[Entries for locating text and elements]
---
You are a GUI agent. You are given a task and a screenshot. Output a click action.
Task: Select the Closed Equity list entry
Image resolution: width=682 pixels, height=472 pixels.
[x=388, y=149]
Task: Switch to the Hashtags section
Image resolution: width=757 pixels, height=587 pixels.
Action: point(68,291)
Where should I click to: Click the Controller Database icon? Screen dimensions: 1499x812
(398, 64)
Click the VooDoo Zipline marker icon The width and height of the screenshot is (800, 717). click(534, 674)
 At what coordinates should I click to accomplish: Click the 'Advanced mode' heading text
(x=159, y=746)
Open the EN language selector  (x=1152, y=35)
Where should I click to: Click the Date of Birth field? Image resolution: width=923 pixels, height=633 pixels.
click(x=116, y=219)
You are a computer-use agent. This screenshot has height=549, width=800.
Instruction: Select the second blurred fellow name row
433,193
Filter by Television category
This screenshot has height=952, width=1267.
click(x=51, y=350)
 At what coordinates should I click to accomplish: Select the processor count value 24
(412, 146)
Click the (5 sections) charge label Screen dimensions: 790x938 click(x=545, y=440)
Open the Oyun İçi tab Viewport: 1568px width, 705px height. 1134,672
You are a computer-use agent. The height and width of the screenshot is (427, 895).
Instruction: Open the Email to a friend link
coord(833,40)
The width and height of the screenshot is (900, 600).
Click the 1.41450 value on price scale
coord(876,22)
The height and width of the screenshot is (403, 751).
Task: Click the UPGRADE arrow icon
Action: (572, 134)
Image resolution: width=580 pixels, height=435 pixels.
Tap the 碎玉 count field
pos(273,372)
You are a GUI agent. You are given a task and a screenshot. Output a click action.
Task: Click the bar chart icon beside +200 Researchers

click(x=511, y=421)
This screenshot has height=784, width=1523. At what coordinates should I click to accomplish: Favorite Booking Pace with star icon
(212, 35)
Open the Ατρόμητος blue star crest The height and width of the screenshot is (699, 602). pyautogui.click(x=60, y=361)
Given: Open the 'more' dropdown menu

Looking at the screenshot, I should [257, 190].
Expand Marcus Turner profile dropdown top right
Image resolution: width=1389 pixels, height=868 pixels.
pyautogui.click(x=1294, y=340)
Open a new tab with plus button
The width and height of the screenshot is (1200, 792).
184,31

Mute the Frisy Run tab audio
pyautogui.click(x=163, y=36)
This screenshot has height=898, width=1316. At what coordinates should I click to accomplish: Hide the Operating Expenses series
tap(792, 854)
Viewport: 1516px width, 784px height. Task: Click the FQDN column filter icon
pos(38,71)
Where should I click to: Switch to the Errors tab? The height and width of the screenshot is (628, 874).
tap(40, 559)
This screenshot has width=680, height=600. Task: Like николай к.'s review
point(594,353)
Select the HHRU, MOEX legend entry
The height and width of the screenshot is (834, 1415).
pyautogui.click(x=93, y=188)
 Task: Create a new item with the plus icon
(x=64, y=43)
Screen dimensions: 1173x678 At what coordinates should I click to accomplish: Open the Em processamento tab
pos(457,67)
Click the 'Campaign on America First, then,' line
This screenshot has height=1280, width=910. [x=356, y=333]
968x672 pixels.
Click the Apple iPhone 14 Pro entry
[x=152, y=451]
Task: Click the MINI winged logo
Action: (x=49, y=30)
---
WORK INSTRUCTIONS: Copy out all of the data above line for line, without changing a single character.

RESPONSE:
You are a GUI agent. You are given a task and a screenshot. Output a click action.
Task: Select the Closed Equity list entry
Image resolution: width=682 pixels, height=472 pixels.
[x=388, y=149]
Task: Switch to the Hashtags section
Image resolution: width=757 pixels, height=587 pixels.
Action: point(68,291)
Where should I click to: Click the Controller Database icon? Screen dimensions: 1499x812
(398, 64)
Click the VooDoo Zipline marker icon The width and height of the screenshot is (800, 717). click(534, 674)
 At what coordinates should I click to accomplish: Click the 'Advanced mode' heading text
(x=159, y=746)
Open the EN language selector  (x=1152, y=35)
Where should I click to: Click the Date of Birth field? Image resolution: width=923 pixels, height=633 pixels.
click(x=116, y=219)
You are a computer-use agent. This screenshot has height=549, width=800.
Instruction: Select the second blurred fellow name row
433,193
Filter by Television category
This screenshot has height=952, width=1267.
click(x=51, y=350)
 At what coordinates should I click to accomplish: Select the processor count value 24
(412, 146)
Click the (5 sections) charge label Screen dimensions: 790x938 click(x=545, y=440)
Open the Oyun İçi tab Viewport: 1568px width, 705px height. 1134,672
You are a computer-use agent. The height and width of the screenshot is (427, 895).
Instruction: Open the Email to a friend link
coord(833,40)
The width and height of the screenshot is (900, 600).
Click the 1.41450 value on price scale
coord(876,22)
The height and width of the screenshot is (403, 751).
Task: Click the UPGRADE arrow icon
Action: (572, 134)
Image resolution: width=580 pixels, height=435 pixels.
Tap the 碎玉 count field
pos(273,372)
You are a GUI agent. You are given a task and a screenshot. Output a click action.
Task: Click the bar chart icon beside +200 Researchers

click(x=511, y=421)
This screenshot has height=784, width=1523. At what coordinates should I click to accomplish: Favorite Booking Pace with star icon
(212, 35)
Open the Ατρόμητος blue star crest The height and width of the screenshot is (699, 602). pyautogui.click(x=60, y=361)
Given: Open the 'more' dropdown menu

Looking at the screenshot, I should [257, 190].
Expand Marcus Turner profile dropdown top right
Image resolution: width=1389 pixels, height=868 pixels.
pyautogui.click(x=1294, y=340)
Open a new tab with plus button
The width and height of the screenshot is (1200, 792).
184,31

Mute the Frisy Run tab audio
pyautogui.click(x=163, y=36)
This screenshot has height=898, width=1316. At what coordinates should I click to accomplish: Hide the Operating Expenses series
tap(792, 854)
Viewport: 1516px width, 784px height. Task: Click the FQDN column filter icon
pos(38,71)
Where should I click to: Switch to the Errors tab? The height and width of the screenshot is (628, 874).
tap(40, 559)
This screenshot has width=680, height=600. Task: Like николай к.'s review
point(594,353)
Select the HHRU, MOEX legend entry
The height and width of the screenshot is (834, 1415).
pyautogui.click(x=93, y=188)
 Task: Create a new item with the plus icon
(x=64, y=43)
Screen dimensions: 1173x678 At what coordinates should I click to accomplish: Open the Em processamento tab
pos(457,67)
Click the 'Campaign on America First, then,' line
This screenshot has height=1280, width=910. [x=356, y=333]
968x672 pixels.
Click the Apple iPhone 14 Pro entry
[x=152, y=451]
Task: Click the MINI winged logo
Action: (x=49, y=30)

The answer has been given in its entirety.